━━━ Dataset records

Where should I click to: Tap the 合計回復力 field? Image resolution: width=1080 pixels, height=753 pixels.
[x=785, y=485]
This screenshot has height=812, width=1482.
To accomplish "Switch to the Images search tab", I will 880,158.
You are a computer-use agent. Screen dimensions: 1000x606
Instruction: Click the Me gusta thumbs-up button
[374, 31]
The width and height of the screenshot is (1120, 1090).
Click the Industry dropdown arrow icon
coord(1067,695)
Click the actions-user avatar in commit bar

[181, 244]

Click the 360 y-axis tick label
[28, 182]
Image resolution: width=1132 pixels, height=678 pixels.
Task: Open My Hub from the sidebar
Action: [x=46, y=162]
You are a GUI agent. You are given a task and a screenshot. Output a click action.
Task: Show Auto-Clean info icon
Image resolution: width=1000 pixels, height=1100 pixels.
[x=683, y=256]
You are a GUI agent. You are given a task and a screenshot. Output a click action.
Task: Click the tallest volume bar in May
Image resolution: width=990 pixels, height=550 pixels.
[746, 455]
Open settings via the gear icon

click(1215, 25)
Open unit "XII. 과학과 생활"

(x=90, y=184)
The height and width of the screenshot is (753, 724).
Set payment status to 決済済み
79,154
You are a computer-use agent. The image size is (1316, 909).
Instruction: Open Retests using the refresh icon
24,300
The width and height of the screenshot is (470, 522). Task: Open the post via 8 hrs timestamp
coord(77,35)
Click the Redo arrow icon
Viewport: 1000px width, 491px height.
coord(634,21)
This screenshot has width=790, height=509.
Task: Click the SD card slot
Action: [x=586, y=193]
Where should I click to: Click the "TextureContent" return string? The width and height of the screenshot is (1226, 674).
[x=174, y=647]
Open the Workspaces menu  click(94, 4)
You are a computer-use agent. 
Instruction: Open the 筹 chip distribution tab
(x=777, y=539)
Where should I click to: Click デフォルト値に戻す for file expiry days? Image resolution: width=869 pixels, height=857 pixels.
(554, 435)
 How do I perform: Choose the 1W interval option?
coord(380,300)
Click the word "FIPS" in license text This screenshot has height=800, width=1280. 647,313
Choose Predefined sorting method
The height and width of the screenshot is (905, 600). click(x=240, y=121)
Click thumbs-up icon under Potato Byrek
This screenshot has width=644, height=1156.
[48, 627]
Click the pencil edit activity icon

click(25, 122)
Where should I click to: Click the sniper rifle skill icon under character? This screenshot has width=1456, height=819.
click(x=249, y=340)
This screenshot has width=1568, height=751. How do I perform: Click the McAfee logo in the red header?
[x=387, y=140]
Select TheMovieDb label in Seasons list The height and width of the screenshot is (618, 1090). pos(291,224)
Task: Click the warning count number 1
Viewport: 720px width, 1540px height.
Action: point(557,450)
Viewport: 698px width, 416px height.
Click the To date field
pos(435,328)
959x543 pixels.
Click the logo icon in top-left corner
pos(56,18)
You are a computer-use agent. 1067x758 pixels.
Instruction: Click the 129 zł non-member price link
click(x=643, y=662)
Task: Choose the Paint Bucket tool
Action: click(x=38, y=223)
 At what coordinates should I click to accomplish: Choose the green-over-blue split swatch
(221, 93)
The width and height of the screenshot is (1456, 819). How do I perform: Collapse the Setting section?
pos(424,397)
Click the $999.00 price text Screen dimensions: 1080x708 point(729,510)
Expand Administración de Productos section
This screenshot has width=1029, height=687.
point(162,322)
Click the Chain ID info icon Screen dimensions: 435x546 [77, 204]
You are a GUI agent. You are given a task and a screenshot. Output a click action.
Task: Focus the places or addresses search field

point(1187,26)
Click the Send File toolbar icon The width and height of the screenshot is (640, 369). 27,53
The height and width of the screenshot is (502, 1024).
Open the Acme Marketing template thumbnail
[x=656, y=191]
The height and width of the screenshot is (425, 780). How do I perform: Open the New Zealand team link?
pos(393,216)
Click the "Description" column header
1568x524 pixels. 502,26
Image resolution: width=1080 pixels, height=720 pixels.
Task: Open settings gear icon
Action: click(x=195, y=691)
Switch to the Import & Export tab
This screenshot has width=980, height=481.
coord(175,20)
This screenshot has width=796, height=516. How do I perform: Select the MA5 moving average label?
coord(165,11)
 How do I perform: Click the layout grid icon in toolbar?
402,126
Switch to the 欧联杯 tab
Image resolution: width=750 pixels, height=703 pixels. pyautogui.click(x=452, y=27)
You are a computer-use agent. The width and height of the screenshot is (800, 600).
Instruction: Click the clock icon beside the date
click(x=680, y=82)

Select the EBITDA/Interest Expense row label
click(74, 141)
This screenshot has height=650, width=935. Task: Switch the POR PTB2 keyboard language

━━━━━━

What you will do:
Would you retype exactly the lines above, from the line with "Task: Click the warning count number 1" to the line with "Click the $999.00", with both end lines kept and nothing more?

Answer section:
Task: Click the warning count number 1
Viewport: 720px width, 1540px height.
Action: point(557,450)
Viewport: 698px width, 416px height.
Click the To date field
pos(435,328)
959x543 pixels.
Click the logo icon in top-left corner
pos(56,18)
You are a computer-use agent. 1067x758 pixels.
Instruction: Click the 129 zł non-member price link
click(x=643, y=662)
Task: Choose the Paint Bucket tool
Action: click(x=38, y=223)
 At what coordinates should I click to accomplish: Choose the green-over-blue split swatch
(221, 93)
The width and height of the screenshot is (1456, 819). How do I perform: Collapse the Setting section?
pos(424,397)
Click the $999.00 price text Screen dimensions: 1080x708 point(729,510)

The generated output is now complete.